START EXTRACTED DATA
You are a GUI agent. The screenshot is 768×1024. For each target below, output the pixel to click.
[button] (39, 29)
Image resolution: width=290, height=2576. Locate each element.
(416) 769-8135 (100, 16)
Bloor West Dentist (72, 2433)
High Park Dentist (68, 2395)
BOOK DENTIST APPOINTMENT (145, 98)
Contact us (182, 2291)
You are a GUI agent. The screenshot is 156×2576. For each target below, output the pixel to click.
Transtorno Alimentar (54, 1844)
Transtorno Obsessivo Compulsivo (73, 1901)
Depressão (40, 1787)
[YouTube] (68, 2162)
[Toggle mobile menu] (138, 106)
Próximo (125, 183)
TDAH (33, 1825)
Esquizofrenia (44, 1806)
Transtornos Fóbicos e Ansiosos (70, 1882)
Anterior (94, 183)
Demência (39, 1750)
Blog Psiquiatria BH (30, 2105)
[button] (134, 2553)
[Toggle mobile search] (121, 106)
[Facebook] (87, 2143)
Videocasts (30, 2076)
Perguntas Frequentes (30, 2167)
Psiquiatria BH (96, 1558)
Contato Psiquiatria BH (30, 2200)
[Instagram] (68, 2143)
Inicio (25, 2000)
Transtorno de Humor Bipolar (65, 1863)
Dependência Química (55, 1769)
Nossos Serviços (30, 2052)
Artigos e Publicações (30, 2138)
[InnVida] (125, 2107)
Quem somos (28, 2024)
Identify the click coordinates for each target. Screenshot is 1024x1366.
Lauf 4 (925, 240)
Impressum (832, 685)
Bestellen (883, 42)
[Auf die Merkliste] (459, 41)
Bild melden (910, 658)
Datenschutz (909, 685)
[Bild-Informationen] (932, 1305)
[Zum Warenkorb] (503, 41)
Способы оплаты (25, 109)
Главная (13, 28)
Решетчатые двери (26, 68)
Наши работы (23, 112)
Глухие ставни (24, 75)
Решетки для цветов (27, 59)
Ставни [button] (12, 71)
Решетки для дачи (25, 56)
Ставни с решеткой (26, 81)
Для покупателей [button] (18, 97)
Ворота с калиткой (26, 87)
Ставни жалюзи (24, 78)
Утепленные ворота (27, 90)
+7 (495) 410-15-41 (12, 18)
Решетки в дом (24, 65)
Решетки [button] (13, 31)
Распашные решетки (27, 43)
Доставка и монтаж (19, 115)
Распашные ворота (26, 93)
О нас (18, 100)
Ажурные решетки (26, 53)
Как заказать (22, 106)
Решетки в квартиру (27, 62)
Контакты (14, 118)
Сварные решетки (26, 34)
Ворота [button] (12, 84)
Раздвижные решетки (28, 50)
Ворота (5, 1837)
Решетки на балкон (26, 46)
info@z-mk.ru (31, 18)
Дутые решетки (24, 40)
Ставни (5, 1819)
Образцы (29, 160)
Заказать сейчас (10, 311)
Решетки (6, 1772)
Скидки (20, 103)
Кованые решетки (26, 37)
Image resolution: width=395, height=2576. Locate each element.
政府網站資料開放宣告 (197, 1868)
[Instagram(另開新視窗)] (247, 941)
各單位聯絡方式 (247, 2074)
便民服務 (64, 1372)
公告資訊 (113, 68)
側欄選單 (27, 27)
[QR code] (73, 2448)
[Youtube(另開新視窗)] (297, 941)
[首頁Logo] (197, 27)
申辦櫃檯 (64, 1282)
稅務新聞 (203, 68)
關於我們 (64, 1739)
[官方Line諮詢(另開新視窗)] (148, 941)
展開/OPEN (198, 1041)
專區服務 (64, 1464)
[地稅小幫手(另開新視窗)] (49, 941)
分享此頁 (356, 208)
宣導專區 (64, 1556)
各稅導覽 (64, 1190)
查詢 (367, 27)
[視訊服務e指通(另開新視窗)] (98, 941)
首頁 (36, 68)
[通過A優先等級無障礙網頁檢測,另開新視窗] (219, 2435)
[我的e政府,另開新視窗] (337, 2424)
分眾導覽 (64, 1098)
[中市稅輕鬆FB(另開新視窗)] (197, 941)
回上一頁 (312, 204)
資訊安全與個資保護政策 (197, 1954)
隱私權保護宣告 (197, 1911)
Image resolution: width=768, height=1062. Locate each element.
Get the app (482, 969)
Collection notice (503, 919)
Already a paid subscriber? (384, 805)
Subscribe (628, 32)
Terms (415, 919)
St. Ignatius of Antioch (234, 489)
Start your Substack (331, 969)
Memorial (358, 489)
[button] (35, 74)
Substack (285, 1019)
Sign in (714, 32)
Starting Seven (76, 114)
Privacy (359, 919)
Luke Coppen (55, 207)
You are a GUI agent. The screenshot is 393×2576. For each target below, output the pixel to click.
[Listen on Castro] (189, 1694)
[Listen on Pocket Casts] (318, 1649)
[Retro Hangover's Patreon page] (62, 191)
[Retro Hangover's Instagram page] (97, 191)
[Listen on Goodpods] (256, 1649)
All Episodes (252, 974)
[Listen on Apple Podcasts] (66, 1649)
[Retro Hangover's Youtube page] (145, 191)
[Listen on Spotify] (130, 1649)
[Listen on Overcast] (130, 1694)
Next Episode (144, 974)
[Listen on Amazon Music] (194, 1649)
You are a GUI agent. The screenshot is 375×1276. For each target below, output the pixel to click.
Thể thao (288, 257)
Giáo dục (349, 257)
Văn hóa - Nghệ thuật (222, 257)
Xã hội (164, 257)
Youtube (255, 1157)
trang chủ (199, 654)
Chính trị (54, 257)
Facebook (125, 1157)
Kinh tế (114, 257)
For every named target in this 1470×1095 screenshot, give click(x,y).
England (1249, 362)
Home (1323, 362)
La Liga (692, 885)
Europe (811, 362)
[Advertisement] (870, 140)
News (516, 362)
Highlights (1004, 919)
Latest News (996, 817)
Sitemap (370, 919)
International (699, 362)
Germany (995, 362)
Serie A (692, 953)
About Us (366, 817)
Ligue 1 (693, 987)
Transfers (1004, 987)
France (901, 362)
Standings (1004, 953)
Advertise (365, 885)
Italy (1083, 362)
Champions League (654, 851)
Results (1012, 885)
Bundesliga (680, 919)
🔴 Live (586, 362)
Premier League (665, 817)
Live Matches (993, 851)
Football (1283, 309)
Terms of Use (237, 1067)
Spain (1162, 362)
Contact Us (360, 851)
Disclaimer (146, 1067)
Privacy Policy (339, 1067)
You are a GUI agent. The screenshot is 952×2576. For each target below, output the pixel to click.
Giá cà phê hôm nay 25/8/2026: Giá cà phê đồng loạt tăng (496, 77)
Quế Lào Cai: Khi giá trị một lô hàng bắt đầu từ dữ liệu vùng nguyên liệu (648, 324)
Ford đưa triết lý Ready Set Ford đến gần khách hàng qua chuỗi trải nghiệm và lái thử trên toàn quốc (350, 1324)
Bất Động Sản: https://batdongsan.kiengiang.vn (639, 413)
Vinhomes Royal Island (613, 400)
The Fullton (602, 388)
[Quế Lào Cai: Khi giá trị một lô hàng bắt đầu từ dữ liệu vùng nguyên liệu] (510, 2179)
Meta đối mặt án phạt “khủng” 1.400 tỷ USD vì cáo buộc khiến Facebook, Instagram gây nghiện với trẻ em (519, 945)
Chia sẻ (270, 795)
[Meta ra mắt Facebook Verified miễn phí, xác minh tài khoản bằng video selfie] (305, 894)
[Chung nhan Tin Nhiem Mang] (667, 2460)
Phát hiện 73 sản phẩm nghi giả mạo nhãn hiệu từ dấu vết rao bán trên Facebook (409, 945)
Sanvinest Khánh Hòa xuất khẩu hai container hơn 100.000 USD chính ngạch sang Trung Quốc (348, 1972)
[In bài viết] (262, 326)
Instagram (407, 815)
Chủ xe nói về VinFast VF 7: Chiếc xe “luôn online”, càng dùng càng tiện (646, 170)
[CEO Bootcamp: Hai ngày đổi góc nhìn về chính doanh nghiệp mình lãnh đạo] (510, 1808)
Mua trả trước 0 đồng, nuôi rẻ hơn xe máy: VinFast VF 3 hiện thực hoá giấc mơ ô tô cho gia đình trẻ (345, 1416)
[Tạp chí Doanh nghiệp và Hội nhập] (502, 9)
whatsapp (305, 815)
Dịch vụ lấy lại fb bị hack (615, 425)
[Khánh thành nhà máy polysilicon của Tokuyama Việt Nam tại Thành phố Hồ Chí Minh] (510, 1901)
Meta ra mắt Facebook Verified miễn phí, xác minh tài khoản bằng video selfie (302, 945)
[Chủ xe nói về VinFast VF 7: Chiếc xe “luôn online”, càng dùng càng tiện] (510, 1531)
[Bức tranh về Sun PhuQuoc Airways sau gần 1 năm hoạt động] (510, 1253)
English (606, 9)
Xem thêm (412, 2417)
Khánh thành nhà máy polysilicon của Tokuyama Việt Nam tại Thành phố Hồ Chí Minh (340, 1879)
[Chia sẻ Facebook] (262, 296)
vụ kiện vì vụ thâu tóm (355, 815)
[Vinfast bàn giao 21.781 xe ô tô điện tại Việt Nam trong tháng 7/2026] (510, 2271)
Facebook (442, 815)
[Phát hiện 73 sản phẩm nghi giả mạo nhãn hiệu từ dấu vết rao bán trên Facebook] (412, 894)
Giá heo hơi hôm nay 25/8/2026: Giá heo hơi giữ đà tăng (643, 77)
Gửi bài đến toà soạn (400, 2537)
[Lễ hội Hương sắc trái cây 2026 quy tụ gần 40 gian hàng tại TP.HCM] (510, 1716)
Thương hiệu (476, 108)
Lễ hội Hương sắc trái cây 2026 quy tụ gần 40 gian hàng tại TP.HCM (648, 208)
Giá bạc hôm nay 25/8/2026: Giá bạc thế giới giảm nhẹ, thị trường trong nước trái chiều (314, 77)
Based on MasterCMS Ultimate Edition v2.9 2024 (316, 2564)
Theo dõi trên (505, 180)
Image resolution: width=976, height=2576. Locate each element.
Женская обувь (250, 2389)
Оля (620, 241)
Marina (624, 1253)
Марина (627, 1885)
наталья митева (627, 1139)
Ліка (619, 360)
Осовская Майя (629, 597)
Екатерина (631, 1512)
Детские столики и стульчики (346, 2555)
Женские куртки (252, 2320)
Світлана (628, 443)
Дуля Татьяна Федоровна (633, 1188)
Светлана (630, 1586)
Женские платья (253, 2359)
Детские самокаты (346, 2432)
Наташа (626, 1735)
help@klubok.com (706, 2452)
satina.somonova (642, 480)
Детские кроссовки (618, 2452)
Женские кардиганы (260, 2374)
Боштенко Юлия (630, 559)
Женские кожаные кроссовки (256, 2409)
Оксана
END EXTRACTED DATA
Your answer should be the lines above, from the line containing "Решетки в дом (24, 65)" up to and including the line containing "Luke Coppen (55, 207)", reproduced exactly and with nothing else.

RESULT OF THE TASK:
Решетки в дом (24, 65)
Решетки [button] (13, 31)
Распашные решетки (27, 43)
Доставка и монтаж (19, 115)
Распашные ворота (26, 93)
О нас (18, 100)
Ажурные решетки (26, 53)
Как заказать (22, 106)
Решетки в квартиру (27, 62)
Контакты (14, 118)
Сварные решетки (26, 34)
Ворота [button] (12, 84)
Раздвижные решетки (28, 50)
Ворота (5, 1837)
Решетки на балкон (26, 46)
info@z-mk.ru (31, 18)
Дутые решетки (24, 40)
Ставни (5, 1819)
Образцы (29, 160)
Заказать сейчас (10, 311)
Решетки (6, 1772)
Скидки (20, 103)
Кованые решетки (26, 37)
Image resolution: width=395, height=2576. Locate each element.
政府網站資料開放宣告 (197, 1868)
[Instagram(另開新視窗)] (247, 941)
各單位聯絡方式 (247, 2074)
便民服務 (64, 1372)
公告資訊 (113, 68)
側欄選單 (27, 27)
[QR code] (73, 2448)
[Youtube(另開新視窗)] (297, 941)
[首頁Logo] (197, 27)
申辦櫃檯 (64, 1282)
稅務新聞 (203, 68)
關於我們 (64, 1739)
[官方Line諮詢(另開新視窗)] (148, 941)
展開/OPEN (198, 1041)
專區服務 (64, 1464)
[地稅小幫手(另開新視窗)] (49, 941)
分享此頁 (356, 208)
宣導專區 (64, 1556)
各稅導覽 (64, 1190)
查詢 (367, 27)
[視訊服務e指通(另開新視窗)] (98, 941)
首頁 (36, 68)
[通過A優先等級無障礙網頁檢測,另開新視窗] (219, 2435)
[我的e政府,另開新視窗] (337, 2424)
分眾導覽 (64, 1098)
[中市稅輕鬆FB(另開新視窗)] (197, 941)
回上一頁 (312, 204)
資訊安全與個資保護政策 (197, 1954)
隱私權保護宣告 (197, 1911)
Image resolution: width=768, height=1062. Locate each element.
Get the app (482, 969)
Collection notice (503, 919)
Already a paid subscriber? (384, 805)
Subscribe (628, 32)
Terms (415, 919)
St. Ignatius of Antioch (234, 489)
Start your Substack (331, 969)
Memorial (358, 489)
[button] (35, 74)
Substack (285, 1019)
Sign in (714, 32)
Starting Seven (76, 114)
Privacy (359, 919)
Luke Coppen (55, 207)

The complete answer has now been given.